As a kid, if someone asked me about my favourite animals, I would say dogs, elephants, and dolphins. I knew I could never keep the latter two. As for dogs, well, I was scared of them, but my dad was also strict enough to say that I could have one the day I become responsible.
That day was Sunday, 30 May 2004.
It was probably our good karma that brought him to us. A tiny black ball of fur sitting away from his mom and siblings in the home of a nanny who worked at my mom’s school. We were told that he was the most “shaitaan” (naughty) of the litter. I and my mom smuggled him into the house without my dad’s knowledge. No permissions were taken and no questions were asked. After all, I was working now and felt responsible enough to take care of a pet.
Bebu (yes, that was the name I gave him; after days of googling and discussing with friends, I zeroed in on a name that came from my heart) was born to a white Pomeranian mother and (we assume!) a mountain dog father. He had a beautiful brown mane, which many think that he was a GSD puppy. He was short and stout so many people called him junglee (nickname for indie, desi), which hurt me, but I learnt to live with it.
I just understood that people who don’t matter don’t need to appreciate him. What he meant to me was all I had to care about. To say that Bebu brought some discipline and order in my life would be an understatement. He gave me much more – passion, purpose, motivation – something that no one has ever been able to match.
I don’t remember Bebu ever chewing a shoe, scratching furniture or even peeing on the bed. When he transitioned from pooping in the house to daily walks, even we did not realize. In fact, I altered my routine to keep up with him. I would wake up early for his walks and, on sunny winter days, even give him a bonus walk with a quick game of fetch in the park. When possible, I would rush back from work just to walk him in the evening. I have sacrificed numerous social gatherings just to be with him at home (much to the chagrin of my parents. And, if we did leave him home alone, I would ensure that every electrical switch in the house was turned off except the bare essentials.
Remembering my dog…
As a teenager, Bebu became a curious explorer, dragging me to new places and befriending new strays everywhere (though he did have fights with a few). I happily obliged because I felt that if he ever got lost, he can sniff his way back and his friendship with the local strays will be an added advantage. Some strays even became his protector on our walks. And when I narrated these stories at home, my mom would often gloat with pride at how Bebu was such a “pure soul”).
And this, I did not know, was the start of the most beautiful passion in my life – dogs! As I did more research on how I should nurture Bebu, I began understanding what animal cruelty meant and why animal welfare is so important. Over time, I quit non-veg, ditched leather, and maintained a list of all brands that practice animal cruelty. I developed a keen eye for all the strays in my neighbourhood and frequently managed their sterilization and medical treatments with the local welfare organization. These efforts brought me closer to a number of strays with whom I developed an irreplaceable bond. And, I even made a few human friends on the way.

Exercise data:

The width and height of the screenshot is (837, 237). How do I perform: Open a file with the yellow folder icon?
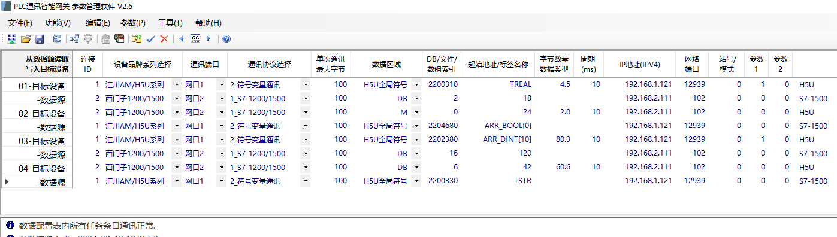(25, 39)
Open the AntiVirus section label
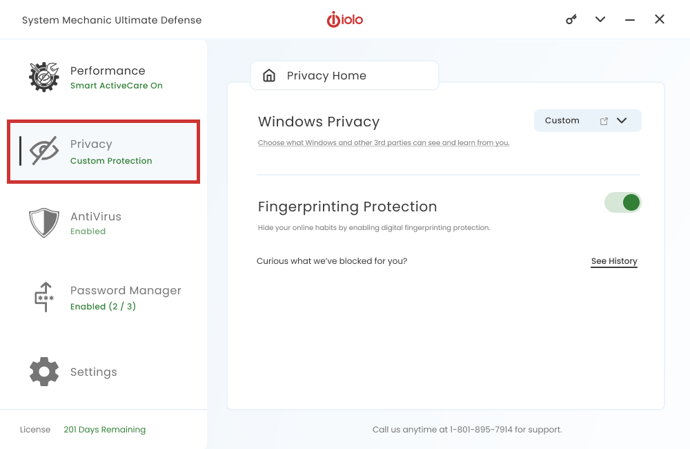The width and height of the screenshot is (690, 449). tap(96, 217)
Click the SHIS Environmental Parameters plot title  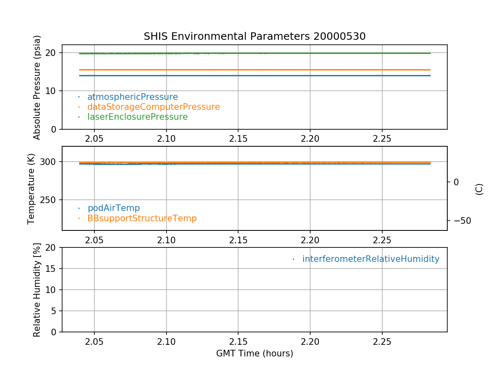[x=254, y=36]
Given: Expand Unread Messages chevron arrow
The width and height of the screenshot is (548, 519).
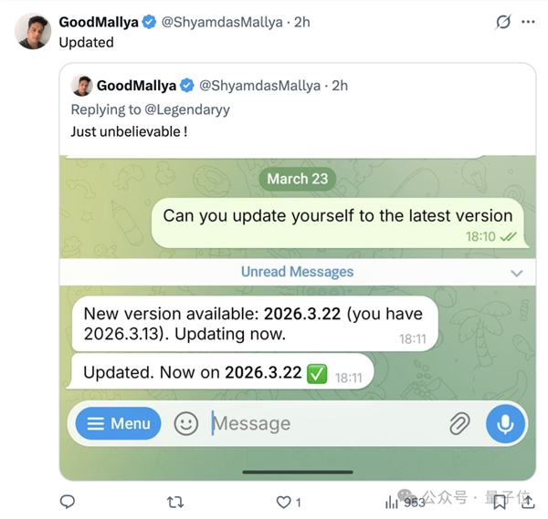Looking at the screenshot, I should tap(517, 273).
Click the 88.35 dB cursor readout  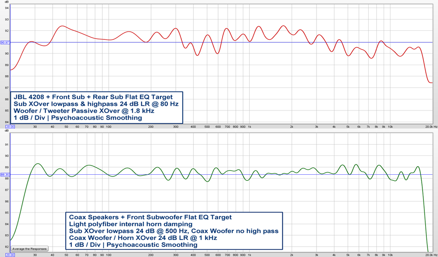coord(5,175)
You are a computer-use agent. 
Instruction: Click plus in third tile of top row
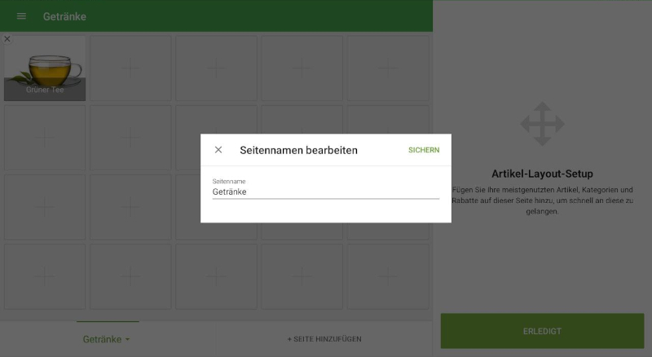point(216,68)
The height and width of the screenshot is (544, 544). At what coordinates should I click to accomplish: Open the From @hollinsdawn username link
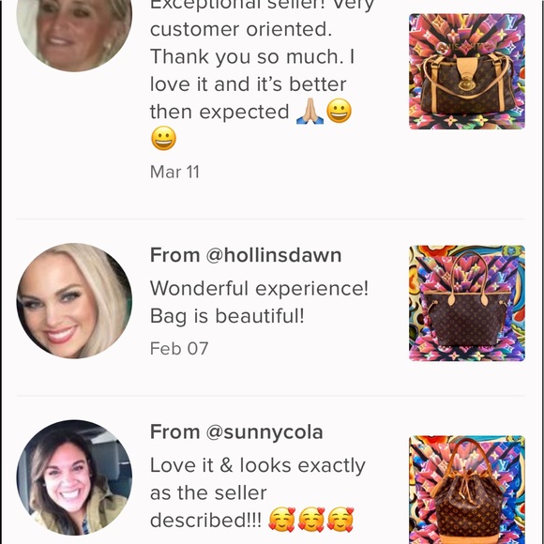(246, 255)
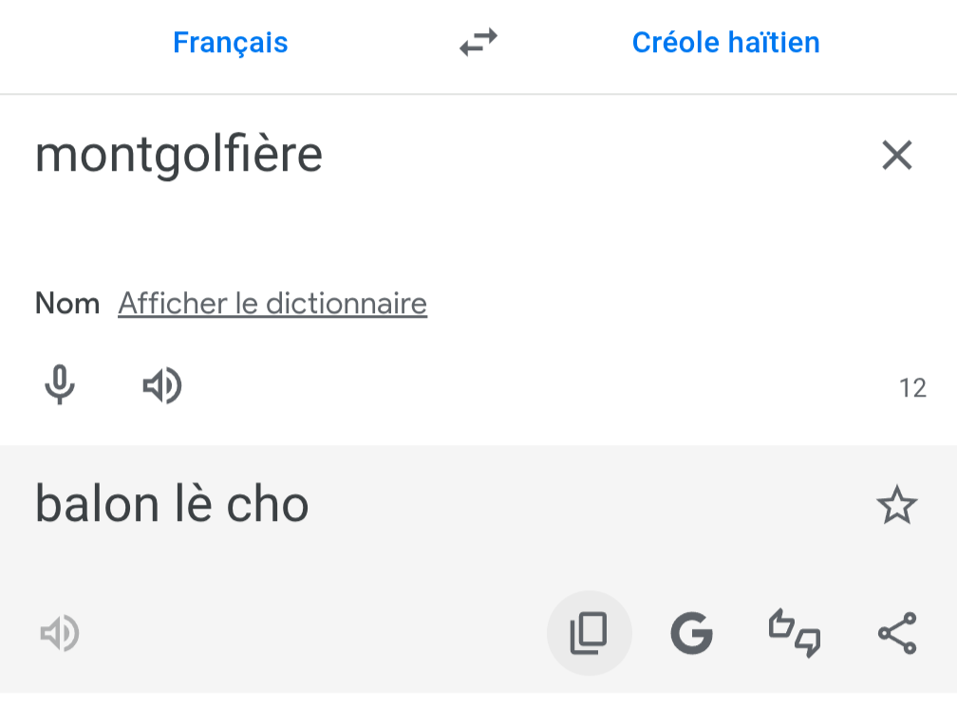Clear the montgolfière source text
Viewport: 957px width, 706px height.
point(896,155)
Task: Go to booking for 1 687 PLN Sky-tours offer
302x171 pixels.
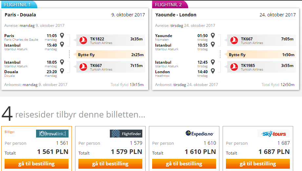Action: point(258,164)
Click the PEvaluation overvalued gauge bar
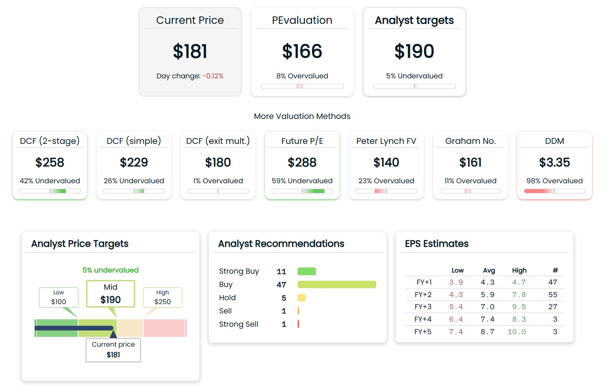 click(302, 86)
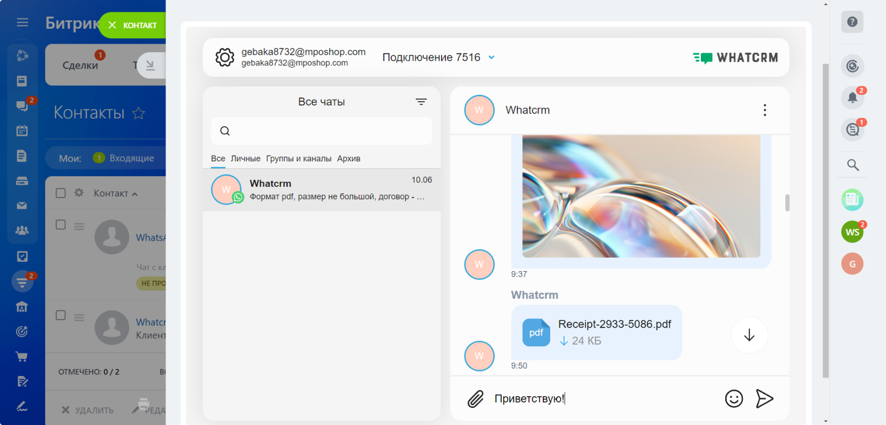Open the emoji picker smiley icon
Screen dimensions: 886x425
coord(734,398)
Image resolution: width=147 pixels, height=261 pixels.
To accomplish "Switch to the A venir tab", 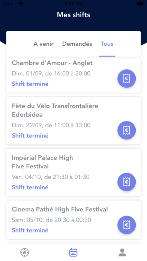I will pyautogui.click(x=44, y=44).
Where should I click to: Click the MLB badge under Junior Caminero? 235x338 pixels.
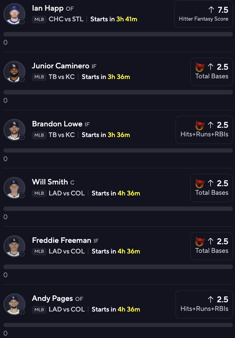39,77
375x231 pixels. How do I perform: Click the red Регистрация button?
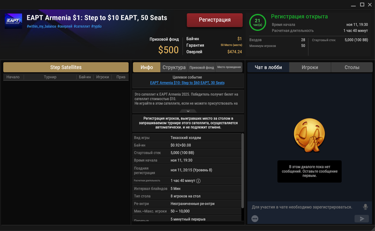(215, 20)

Problem 1: According to the text about the dog Bebu, on what date did Bebu come to the narrator?
Problem 2: Continue the text about the dog Bebu from the point where it stops.
The records are separate material and have no connection to the text about the dog Bebu.

Task response 1: Sunday, 30 May 2004.

Task response 2:
What you lose when you lose your dog
I got married and moved to a different city but continued to visit my parents to spend time with Bebu and my beloved strays. The time that I did not visit them, I fostered puppies for some local volunteer groups. Our last foster was an adult rescue Labrador (named Buddy) who seemed terminally ill and spent an amazing 2.5 years with me and my husband before we lost him during the lockdown.
In all of this, I know that Bebu was my sole inspiration. He was the medium to make me realize my capability and determination to help others. Many criticisms came my way, but over time I learnt to ignore them as well. “If you don’t do what God wants you to do, then God might as well give that passion to someone else” – is what I would say!
The time around Bebu’s death was eerie, to say the least. He had been bedridden for a week. I knew that we had to let go but my mom wanted him to go the natural way. I spent all weekend trying to discuss this with her; I even checked with the vet if he could come home and which pet crematorium we could visit. On Monday morning, my mom agreed so I spoke to my vet, and he said he can come on Wednesday (I actually wanted the Monday after, but I knew Bebu would not make it till then, so I reluctantly agreed). The same evening, as I changed Bebu’s bed and lay him down, I suddenly saw his breathing halt and rushed to call my parents.
We all sat with him for 10 minutes and then realized that he was no more. As we picked him up, I turned to my mom and said “mom, Bebu was waiting for you to say yes, and he heard what we both wanted; he has gone the natural way and, on a Monday,”.
That day was Monday, 14 September 2020 – just five weeks after I arrived to be with Bebu. I might have taken a big risk during covid, but I certainly did not regret it.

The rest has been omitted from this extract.